# 480 cases



## teacherboy (Nov 13, 2006)

I've got 160 once fired Hornady cases in 480 Ruger. Anybody reload and interested in them?


----------



## "JB" (Jun 26, 2006)

ya interested in maybe horse swappin for sometin else... I could be interested in them things.

Got a bunch of .45 ACP brass and about near I can tell a 3 lb coffee can of them .40 S&W once fired cases. Go ahead and send a PM iffin ya like.


----------



## 2400 (Feb 4, 2006)

"JB" said:


> ya interested in maybe horse swappin for sometin else... I could be interested in them things.


You got a 480 JB?


----------



## "JB" (Jun 26, 2006)

2400 not yet, bet given this one some serious consideration as the next purchase here next month. After reading about felt recoil pretty much being a sister to the .44 Mag, it just seem's that it would fit right up my alley. The only thing I wish is that they were made in a Super Blackhawk, which since Ruger named that cartridge .480 Ruger they should have made more than just the Super Redhawk model.


----------



## teacherboy (Nov 13, 2006)

See what happens when I have a beer and get online. I should have been more specific. I'm looking for a local reloader who may reload what I have.
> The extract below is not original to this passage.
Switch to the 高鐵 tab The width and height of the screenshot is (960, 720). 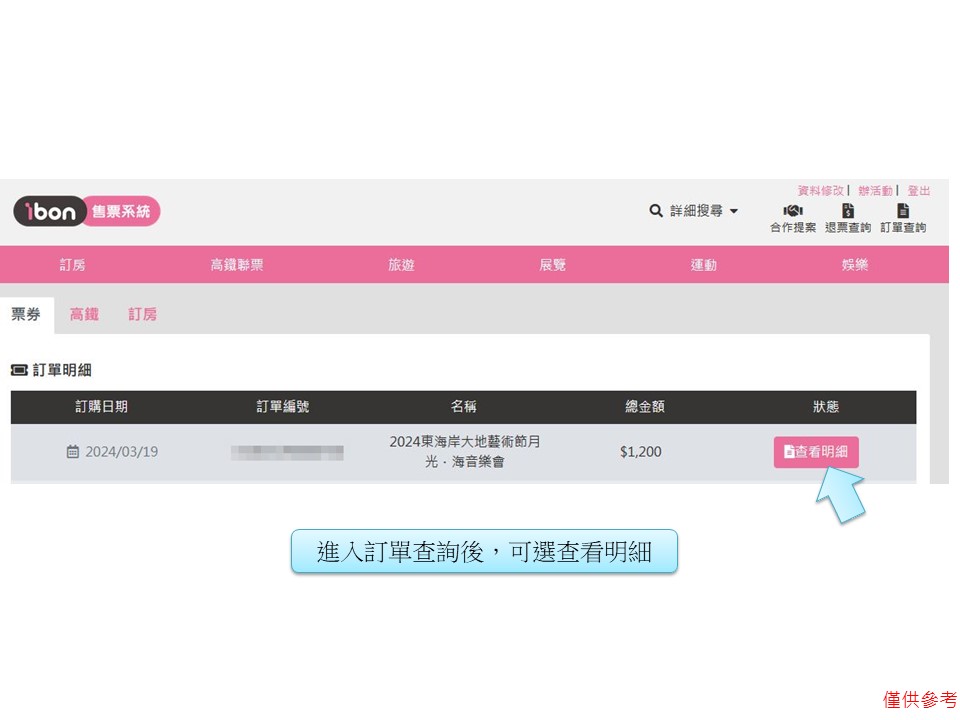[84, 314]
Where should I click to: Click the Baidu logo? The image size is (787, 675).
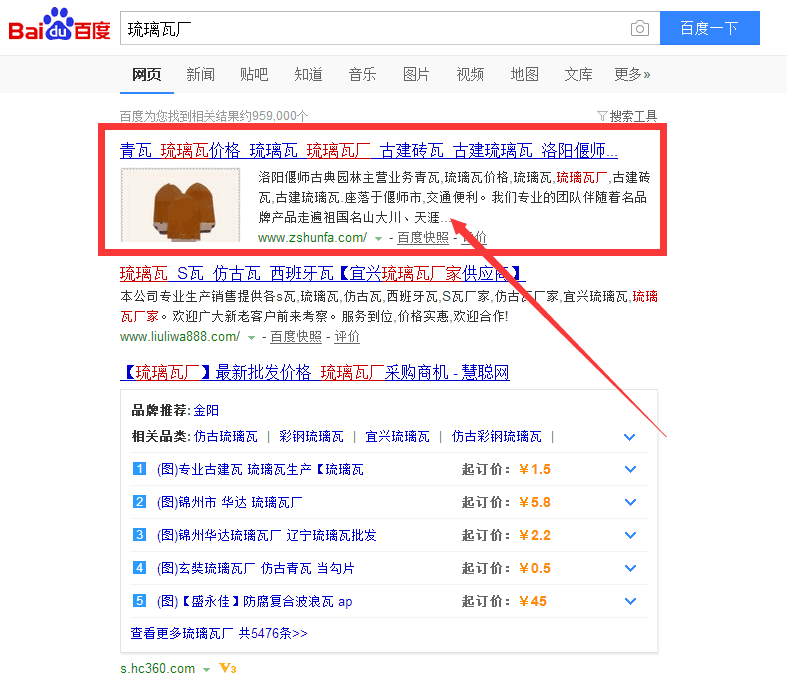[x=59, y=26]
Thanks


----------



## "JB" (Jun 26, 2006)

Okay, didn't need em right away confoundit....... oh well, I hope ya find a reloader but better yet, this would be a good way for ya to get into reloadin.


----------



## teacherboy (Nov 13, 2006)

I would love to reload but nobody I know does. I don't live very far from Lee Precision in Slinger, WI. I'd like to see someone else do it first before I take the plunge. I'd like to reload for my 480 and 270 WSM. I saw your other messages about picking up a 480. I love mine it doesn't kick any more than my old 629 did. I have a Taurus with a 8 3/8" barrel. Shoots very well and I have it topped with a Burris 1.5-4x scope. Not exactly an easy carrry but works well with my Uncle Mikes shoulder holster.


"JB" said:


> Okay, didn't need em right away confoundit....... oh well, I hope ya find a reloader but better yet, this would be a good way for ya to get into reloadin.


----------